Spaces:
Running
on
CPU Upgrade
Showcase official/verified results
We can probably mark/colorize the official/verified results, and note their count as well like this:
- Total Models: 30 (24 official + 6 self-reported)
Wdyt @Muennighoff ?
I think this is a good idea, but would wait for a few actual non-official results to come in
What does official mean in this context?
All new submissions (we receive at least a couple a week) typically perform the following:
- add an implementation to
mteb
(typically they will just use the wrapper for sentence transformers so they just have to supply the metadata) - Using the implementation, run the results (though they could change the implementation afterwards or change the results)
- Submit the results to
embedding-benchmark/results
, where we do a review, which checks for outliers (we have discovered a few cases where providers forgot to tell us that they trained on one of the datasets)

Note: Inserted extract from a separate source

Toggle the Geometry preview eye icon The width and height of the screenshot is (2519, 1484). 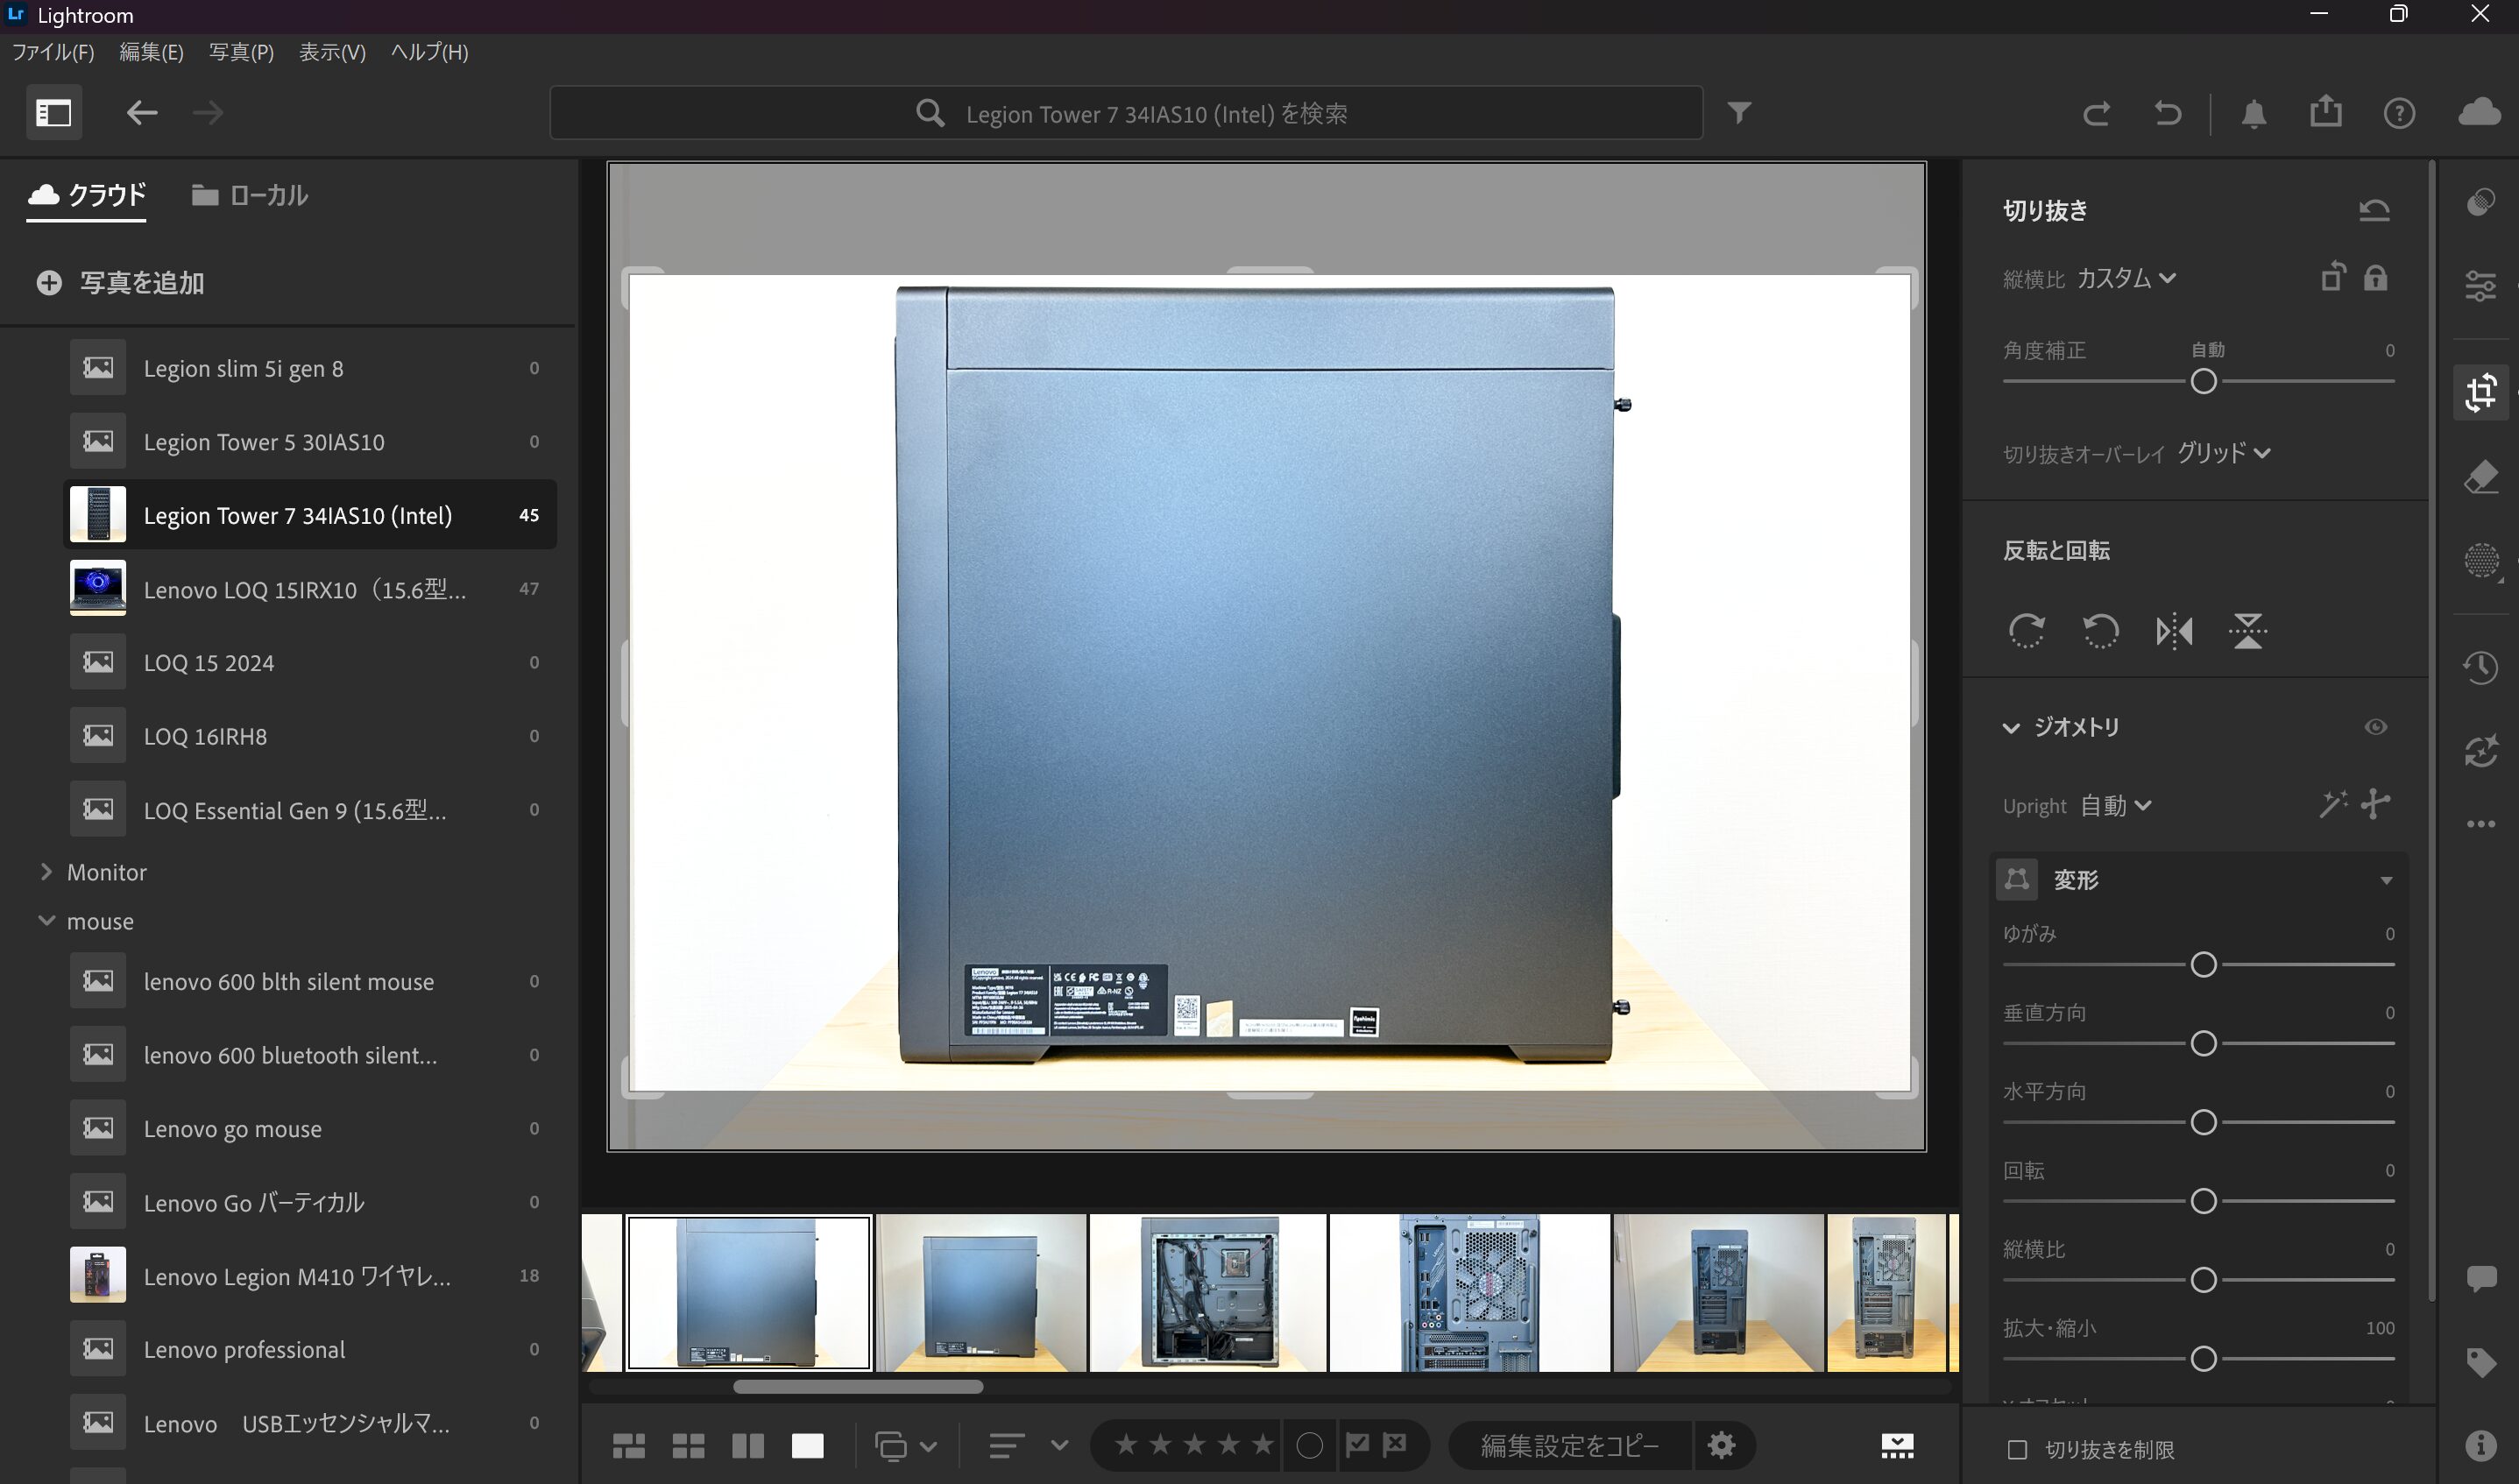(x=2377, y=727)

We do not track who evaluated the model.
We have a few historic data points that are completely self-reported without validation (submitted by pushing results to model card), this submission process is no longer possible.
We could add a symbol for "Reproducible"
I think since implementations are now required it is probably fine to close this! I guess that things that turn out to be non-reproducible might be flagged by users and then removed unless fixes anyways
Yeah, If people find stuff that doesn't reproduce, we either rerun it or remove it (after giving the authors the chance to fix it).